Oct 01, 2005 11:10
heh. you are looking at the newest "Proudest Member of the Fightin' Texas Aggie Track and Field Team!!!"(stupidest intro i've ever been subjected to). hell yeah!! and yeah boy! and all of that other good stuff.
but as elated as i am now, truthfully, in my mind, 3 days ago, i wasn't sure that i would run if i made it. it was testing week last week. need i say more? (yesh... i finally had one of those messy breakdown crying things... lost allota salt. it was crucial.) in my mind, every time i've slept through a class or did badly on a quiz that i should have studied for, my thoughts were, now see, if i weren't running track then i would have gotten that done or, if i weren't running track then i wouldn't have been so i tired, or if i weren't running track, i would have functioning shins that i could call my own.
...actually that last part is more tru than not, but i digress.
honestly, i'm doing really badly in my classes. i failed my chem and biology exams. i bs'ed my way through my history exam and math was pretty much guess and check. my labs aren't looking so hot either. and its all because of track.
riiiight.
after made it, i started to look around and realize that there are 100's of athletes doing the same thing i am- but just being successful about it. and thats when that competitive "oh-my-gosh-she's-working-with-a-better-gpr-than-me???-If-she-can-do-it-i-sure-as-hell-can!!" side of me kicked in. or really it was just more of a conscious decision that yes, i could make good grades and run fast times in college. (edit: i just can't have a life outside of the two)

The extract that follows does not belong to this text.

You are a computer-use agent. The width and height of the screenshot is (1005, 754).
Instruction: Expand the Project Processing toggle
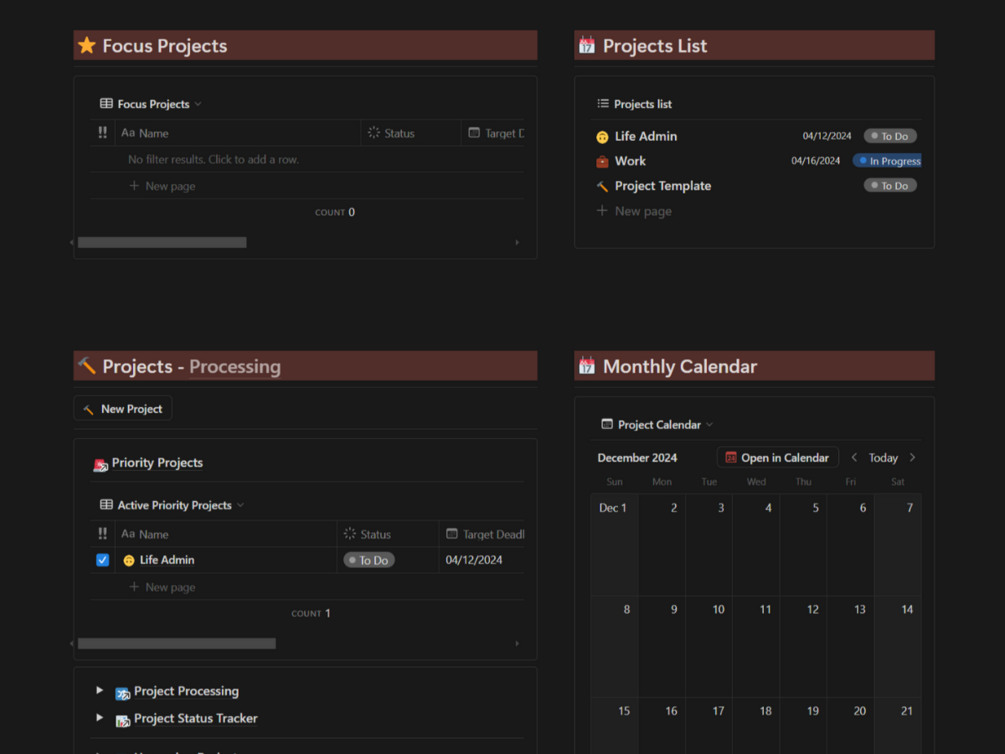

oh, but i did forget to mention that ~$8000 of my scholarships require that i maintain a 3.5- which somehow seems a whole lot easier to attain when you're not being forced to. i don't have $8000 dollars to be throwing around whenever the hell i feel like not "making the grade". i dunno. i'm tired of thinking about it.
in other news, i had a dream i was raped (twice) last night. don't watch law and order: svu before bedtime kiddies. bleh.
i'm going home next weekend, anyone wanna hang?